What this task involves | Rewrite the data below, replacing "Seattle office" with "Denver office" and leaving everything else unchanged.

▬▬▬

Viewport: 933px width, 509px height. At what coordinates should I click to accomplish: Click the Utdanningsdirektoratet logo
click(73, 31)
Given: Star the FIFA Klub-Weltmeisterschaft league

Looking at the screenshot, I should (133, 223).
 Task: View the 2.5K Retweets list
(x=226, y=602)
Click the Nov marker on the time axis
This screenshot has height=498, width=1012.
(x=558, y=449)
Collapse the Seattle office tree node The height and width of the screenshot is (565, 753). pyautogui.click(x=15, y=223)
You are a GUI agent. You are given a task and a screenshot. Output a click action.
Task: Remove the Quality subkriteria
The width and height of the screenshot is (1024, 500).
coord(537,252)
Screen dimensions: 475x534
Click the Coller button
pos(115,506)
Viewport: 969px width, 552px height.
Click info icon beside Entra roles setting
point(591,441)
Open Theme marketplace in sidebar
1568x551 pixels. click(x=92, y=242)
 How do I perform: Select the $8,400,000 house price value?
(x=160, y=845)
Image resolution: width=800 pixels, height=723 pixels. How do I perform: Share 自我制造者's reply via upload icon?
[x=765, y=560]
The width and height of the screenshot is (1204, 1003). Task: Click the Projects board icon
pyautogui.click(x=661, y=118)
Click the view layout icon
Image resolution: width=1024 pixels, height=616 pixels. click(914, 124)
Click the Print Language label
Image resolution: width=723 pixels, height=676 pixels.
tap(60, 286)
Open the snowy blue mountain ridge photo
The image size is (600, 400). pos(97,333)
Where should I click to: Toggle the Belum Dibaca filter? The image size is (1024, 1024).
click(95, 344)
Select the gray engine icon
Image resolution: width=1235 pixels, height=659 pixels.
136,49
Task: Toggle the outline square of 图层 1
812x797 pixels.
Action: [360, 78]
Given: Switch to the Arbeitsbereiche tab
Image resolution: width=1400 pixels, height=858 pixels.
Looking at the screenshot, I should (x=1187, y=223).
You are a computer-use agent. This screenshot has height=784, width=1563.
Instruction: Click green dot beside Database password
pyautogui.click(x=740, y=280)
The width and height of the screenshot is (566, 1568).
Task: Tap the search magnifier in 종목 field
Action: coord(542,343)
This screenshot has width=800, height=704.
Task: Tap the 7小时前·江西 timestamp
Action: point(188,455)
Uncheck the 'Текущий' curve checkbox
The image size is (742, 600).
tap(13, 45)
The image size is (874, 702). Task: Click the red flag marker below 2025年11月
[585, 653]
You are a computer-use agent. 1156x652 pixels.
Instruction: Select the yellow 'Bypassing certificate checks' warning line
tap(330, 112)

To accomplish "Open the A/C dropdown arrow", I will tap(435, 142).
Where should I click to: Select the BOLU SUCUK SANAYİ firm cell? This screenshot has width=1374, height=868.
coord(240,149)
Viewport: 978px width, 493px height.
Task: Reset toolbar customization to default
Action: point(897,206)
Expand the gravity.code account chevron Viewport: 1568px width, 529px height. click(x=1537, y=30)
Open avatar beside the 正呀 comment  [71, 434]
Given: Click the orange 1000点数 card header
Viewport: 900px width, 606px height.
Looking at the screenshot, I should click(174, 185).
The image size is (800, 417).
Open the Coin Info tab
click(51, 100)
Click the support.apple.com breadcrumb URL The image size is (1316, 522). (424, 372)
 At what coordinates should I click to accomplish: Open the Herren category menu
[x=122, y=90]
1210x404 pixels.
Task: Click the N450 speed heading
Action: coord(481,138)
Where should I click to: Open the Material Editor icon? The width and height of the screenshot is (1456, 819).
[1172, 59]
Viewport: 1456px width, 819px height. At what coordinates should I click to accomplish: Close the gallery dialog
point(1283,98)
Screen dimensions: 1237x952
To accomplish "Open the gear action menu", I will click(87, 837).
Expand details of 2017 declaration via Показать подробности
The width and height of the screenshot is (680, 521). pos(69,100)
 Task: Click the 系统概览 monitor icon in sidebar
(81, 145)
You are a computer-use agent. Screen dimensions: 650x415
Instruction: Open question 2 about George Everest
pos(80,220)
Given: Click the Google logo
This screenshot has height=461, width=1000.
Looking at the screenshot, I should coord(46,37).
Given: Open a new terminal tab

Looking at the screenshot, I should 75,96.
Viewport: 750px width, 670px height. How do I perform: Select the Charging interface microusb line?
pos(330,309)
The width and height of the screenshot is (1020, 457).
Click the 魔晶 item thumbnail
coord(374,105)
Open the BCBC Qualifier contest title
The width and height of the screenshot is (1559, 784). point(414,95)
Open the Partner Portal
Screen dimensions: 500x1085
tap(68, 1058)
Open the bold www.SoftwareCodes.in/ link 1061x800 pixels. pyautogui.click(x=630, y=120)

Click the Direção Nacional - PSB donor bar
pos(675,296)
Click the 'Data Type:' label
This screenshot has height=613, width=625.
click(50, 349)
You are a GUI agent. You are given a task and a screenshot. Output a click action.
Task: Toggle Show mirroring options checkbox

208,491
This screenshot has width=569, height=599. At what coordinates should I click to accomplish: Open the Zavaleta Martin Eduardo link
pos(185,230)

▬▬▬

Answer in full |
Viewport: 933px width, 509px height. At what coordinates should I click to accomplish: Click the Utdanningsdirektoratet logo
click(73, 31)
Given: Star the FIFA Klub-Weltmeisterschaft league

Looking at the screenshot, I should (133, 223).
 Task: View the 2.5K Retweets list
(x=226, y=602)
Click the Nov marker on the time axis
This screenshot has height=498, width=1012.
(x=558, y=449)
Collapse the Denver office tree node The height and width of the screenshot is (565, 753). pyautogui.click(x=15, y=223)
You are a GUI agent. You are given a task and a screenshot. Output a click action.
Task: Remove the Quality subkriteria
The width and height of the screenshot is (1024, 500).
coord(537,252)
Screen dimensions: 475x534
Click the Coller button
pos(115,506)
Viewport: 969px width, 552px height.
Click info icon beside Entra roles setting
point(591,441)
Open Theme marketplace in sidebar
1568x551 pixels. click(x=92, y=242)
 How do I perform: Select the $8,400,000 house price value?
(x=160, y=845)
Image resolution: width=800 pixels, height=723 pixels. How do I perform: Share 自我制造者's reply via upload icon?
[x=765, y=560]
The width and height of the screenshot is (1204, 1003). Task: Click the Projects board icon
pyautogui.click(x=661, y=118)
Click the view layout icon
Image resolution: width=1024 pixels, height=616 pixels. click(914, 124)
Click the Print Language label
Image resolution: width=723 pixels, height=676 pixels.
tap(60, 286)
Open the snowy blue mountain ridge photo
The image size is (600, 400). pos(97,333)
Where should I click to: Toggle the Belum Dibaca filter? The image size is (1024, 1024).
click(95, 344)
Select the gray engine icon
Image resolution: width=1235 pixels, height=659 pixels.
136,49
Task: Toggle the outline square of 图层 1
812x797 pixels.
Action: [360, 78]
Given: Switch to the Arbeitsbereiche tab
Image resolution: width=1400 pixels, height=858 pixels.
Looking at the screenshot, I should (x=1187, y=223).
You are a computer-use agent. This screenshot has height=784, width=1563.
Instruction: Click green dot beside Database password
pyautogui.click(x=740, y=280)
The width and height of the screenshot is (566, 1568).
Task: Tap the search magnifier in 종목 field
Action: coord(542,343)
This screenshot has width=800, height=704.
Task: Tap the 7小时前·江西 timestamp
Action: point(188,455)
Uncheck the 'Текущий' curve checkbox
The image size is (742, 600).
tap(13, 45)
The image size is (874, 702). Task: Click the red flag marker below 2025年11月
[585, 653]
You are a computer-use agent. 1156x652 pixels.
Instruction: Select the yellow 'Bypassing certificate checks' warning line
tap(330, 112)

To accomplish "Open the A/C dropdown arrow", I will tap(435, 142).
Where should I click to: Select the BOLU SUCUK SANAYİ firm cell? This screenshot has width=1374, height=868.
coord(240,149)
Viewport: 978px width, 493px height.
Task: Reset toolbar customization to default
Action: point(897,206)
Expand the gravity.code account chevron Viewport: 1568px width, 529px height. click(x=1537, y=30)
Open avatar beside the 正呀 comment  [71, 434]
Given: Click the orange 1000点数 card header
Viewport: 900px width, 606px height.
Looking at the screenshot, I should click(174, 185).
The image size is (800, 417).
Open the Coin Info tab
click(51, 100)
Click the support.apple.com breadcrumb URL The image size is (1316, 522). (424, 372)
 At what coordinates should I click to accomplish: Open the Herren category menu
[x=122, y=90]
1210x404 pixels.
Task: Click the N450 speed heading
Action: coord(481,138)
Where should I click to: Open the Material Editor icon? The width and height of the screenshot is (1456, 819).
[1172, 59]
Viewport: 1456px width, 819px height. At what coordinates should I click to accomplish: Close the gallery dialog
point(1283,98)
Screen dimensions: 1237x952
To accomplish "Open the gear action menu", I will click(87, 837).
Expand details of 2017 declaration via Показать подробности
The width and height of the screenshot is (680, 521). pos(69,100)
 Task: Click the 系统概览 monitor icon in sidebar
(81, 145)
You are a computer-use agent. Screen dimensions: 650x415
Instruction: Open question 2 about George Everest
pos(80,220)
Given: Click the Google logo
This screenshot has height=461, width=1000.
Looking at the screenshot, I should coord(46,37).
Given: Open a new terminal tab

Looking at the screenshot, I should 75,96.
Viewport: 750px width, 670px height. How do I perform: Select the Charging interface microusb line?
pos(330,309)
The width and height of the screenshot is (1020, 457).
Click the 魔晶 item thumbnail
coord(374,105)
Open the BCBC Qualifier contest title
The width and height of the screenshot is (1559, 784). point(414,95)
Open the Partner Portal
Screen dimensions: 500x1085
tap(68, 1058)
Open the bold www.SoftwareCodes.in/ link 1061x800 pixels. pyautogui.click(x=630, y=120)

Click the Direção Nacional - PSB donor bar
pos(675,296)
Click the 'Data Type:' label
This screenshot has height=613, width=625.
click(50, 349)
You are a GUI agent. You are given a task and a screenshot. Output a click action.
Task: Toggle Show mirroring options checkbox

208,491
This screenshot has width=569, height=599. At what coordinates should I click to accomplish: Open the Zavaleta Martin Eduardo link
pos(185,230)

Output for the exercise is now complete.